After another coastal stop, it was time to visit the glacier. Unfortunately, due to bad weather forecast for the following day, we were not able to put on ice spikes and walk up the glacier. As a compromise, we visited a day early so we could at least see the glacier properly. The ice was amazing, showing a slight blue tint as a result of its great mass. After a briefing with our tour guide in which he explained the ice had melted, causing a recession of around two hundred metres in the last 30 years, we hiked to the glacier’s base and had some group photos and a few talks on the geography of the area. The black grit covered a lot of the ice and a giant pool up to sixty metres deep had formed from the melting ice. It was a shame we couldn’t get on to the glacier, but we were very lucky to at least study it and experience it first-hand.

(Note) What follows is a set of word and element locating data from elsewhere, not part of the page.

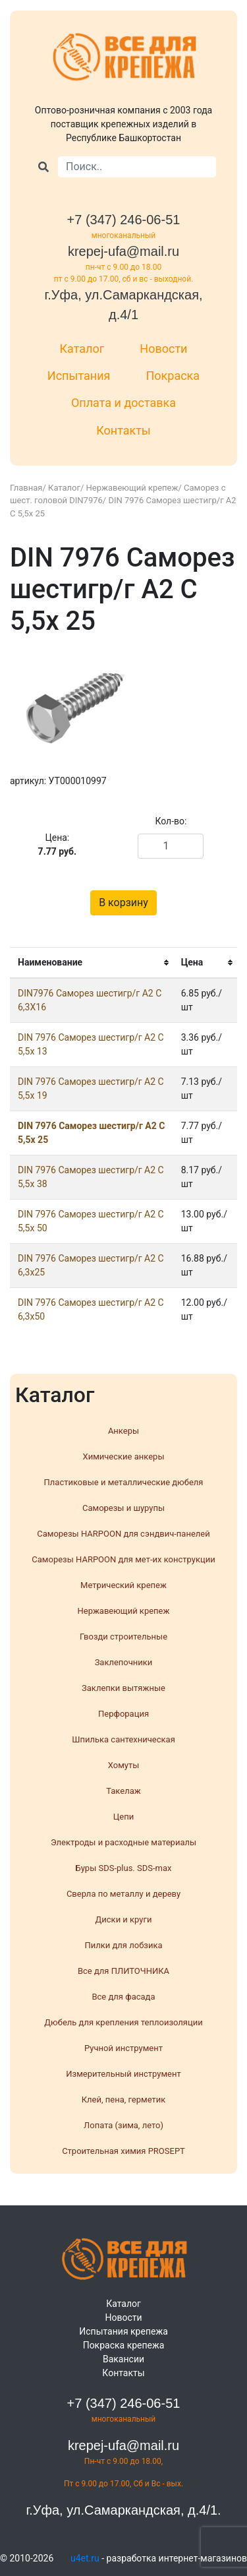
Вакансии (123, 2359)
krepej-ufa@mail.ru (123, 251)
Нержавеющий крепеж (132, 488)
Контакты (123, 430)
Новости (163, 348)
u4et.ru (84, 2558)
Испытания (79, 376)
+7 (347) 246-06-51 (123, 219)
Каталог (82, 348)
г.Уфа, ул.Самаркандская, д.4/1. (123, 2510)
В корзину (123, 902)
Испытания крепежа (123, 2331)
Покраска (173, 376)
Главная (26, 488)
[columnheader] (91, 963)
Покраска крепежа (124, 2345)
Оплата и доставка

Saturday, 29th October 2016
As predicted, the weather was terrible. The wind and rain were both so strong that it was very hard to stay warm and dry when outside. We visited an information centre to avoid the bad weather, and many of the group took turns on the earthquake simulator. Once finished in the adjoined shop, we set off to our next destination: an area where we could hard boil eggs in a natural water system. The water that formed the streams in this park was, in places, at a temperature of around 80 degrees Celsius - a complete contrast to the low temperature of the rain! The eggs were carried out to the water pools in nets on sticks, eventually being held in the water for around 10 minutes. They were surprisingly well done and tasted very good.

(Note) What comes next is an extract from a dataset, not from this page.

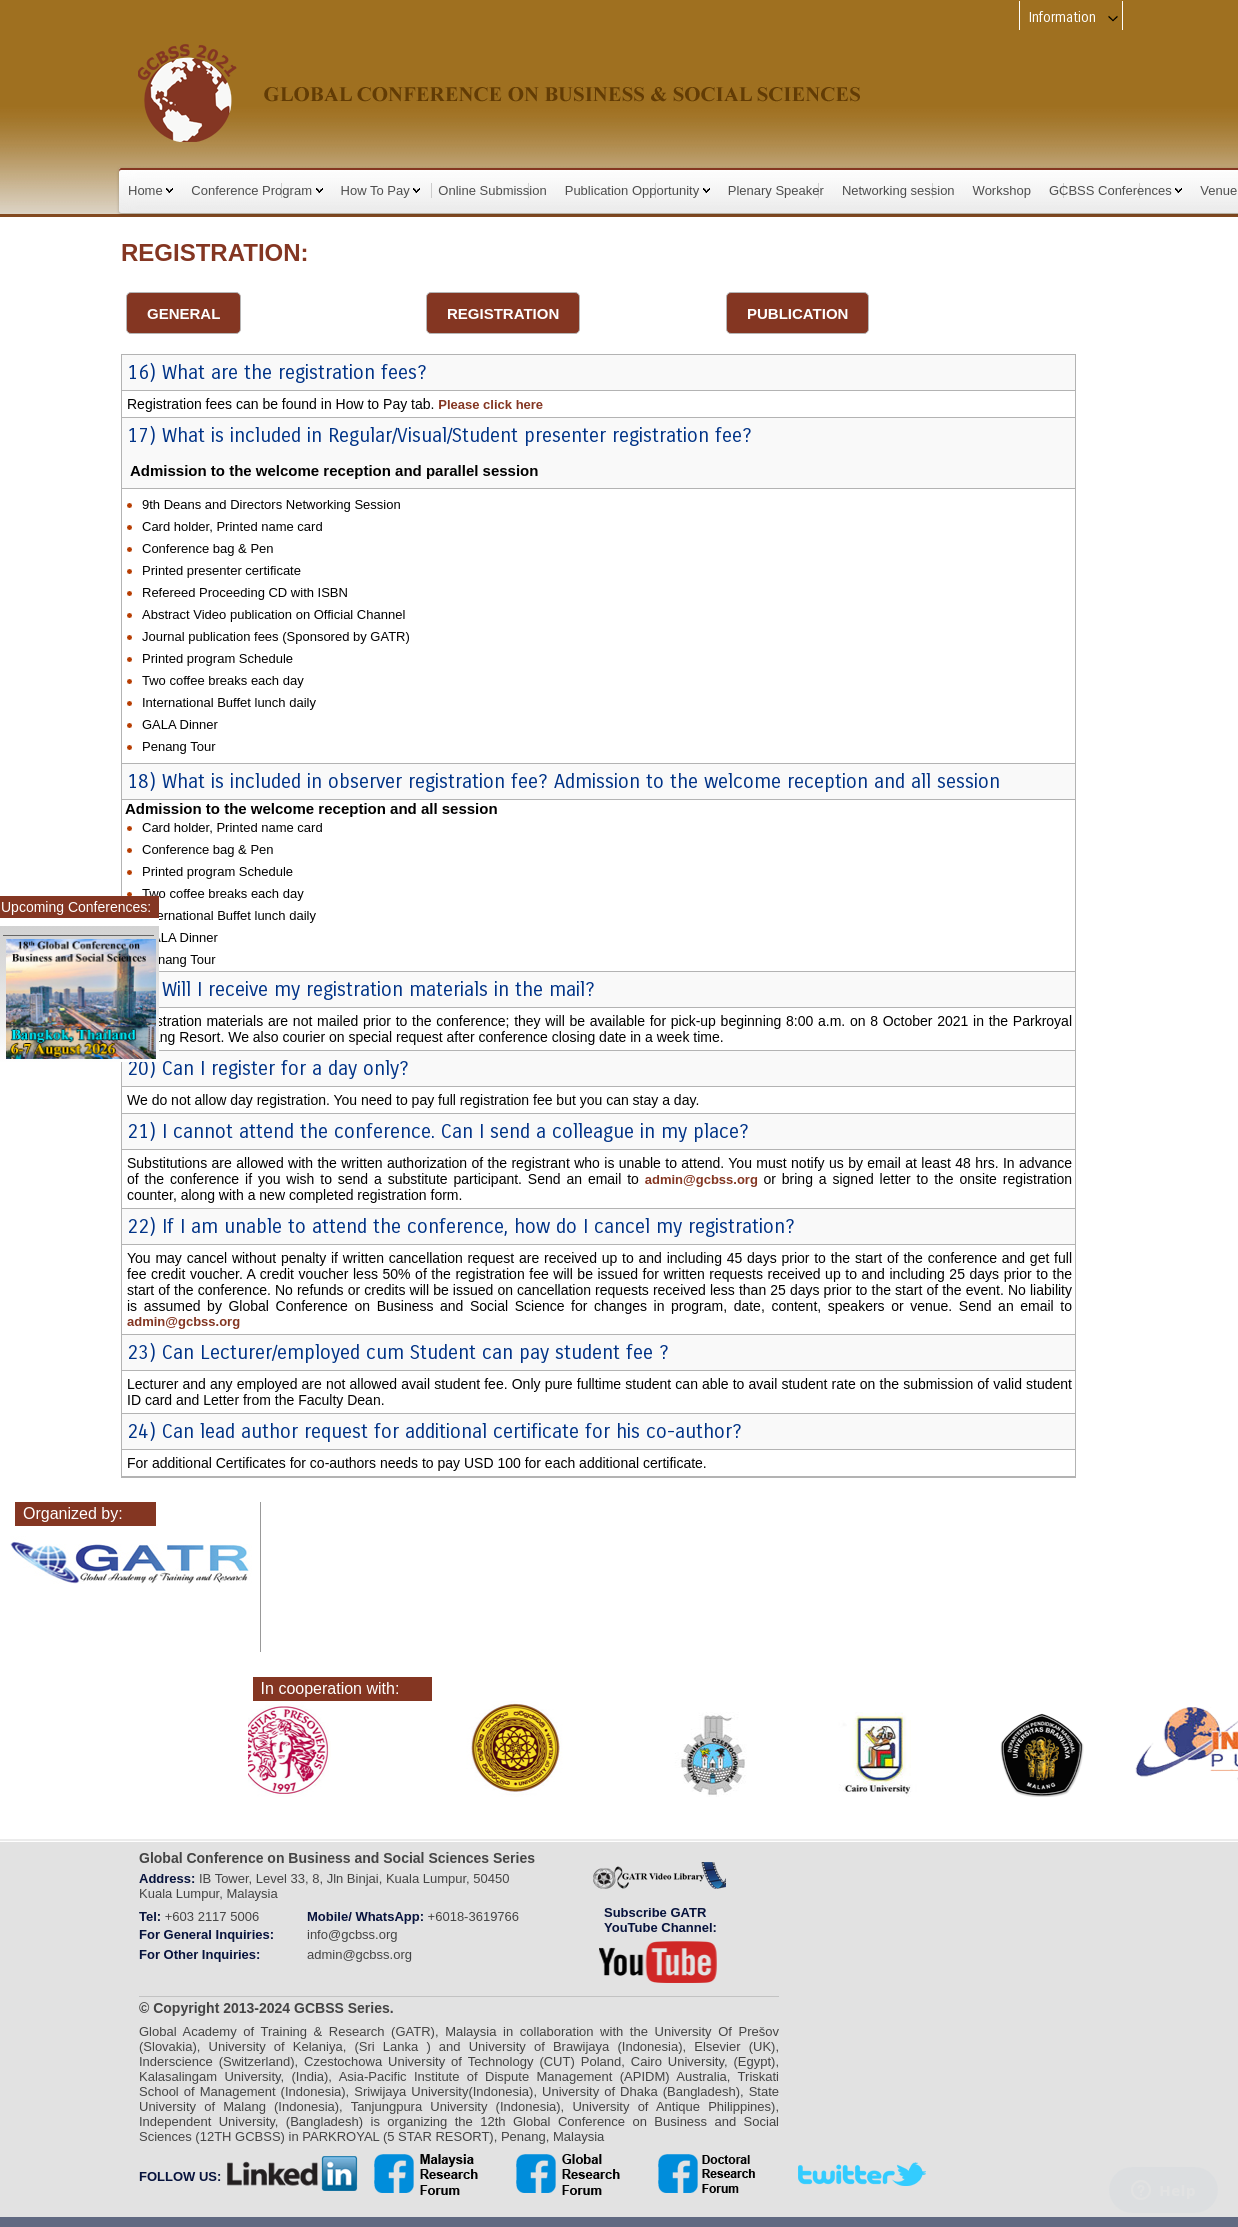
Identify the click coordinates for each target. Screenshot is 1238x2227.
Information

We then travelled to a ‘Geo-thermal power station’ in which we learnt about the energy use in Iceland and, more specifically, Reykjavik. Iceland is one of the world’s leading countries in renewable energy, with amazing levels of environmental knowledge and care. Once the tour was over, we visited a crater that was so large; it was almost like the mould for an upside down ‘mini-mountain’. The water that had settled in the bottom was so blue and almost unnatural looking. The rain still fell and the weather didn’t look as if it were going to clear, so we travelled back to the hostel for dinner and a quiz.
Sunday, 30th October 2016
We had to wake up at 2AM in order to get to the airport on time. Everyone was very tired, but we were able to board the plane and get home safely. The experience was great and extremely interesting. If this trip runs again, I highly recommend it. The geography was very interesting, and seeing everything first-hand really added to the experience. The teachers were very organised and helped make the trip a success. As well as that, our tour guide and bus driver were great at keeping everyone entertained and interested on the longer journeys. On behalf of everyone who went on the trip, I would like to thank all of the adults who were involved in planning and organising the trip, and I feel very lucky to have been a part of such a great group of students.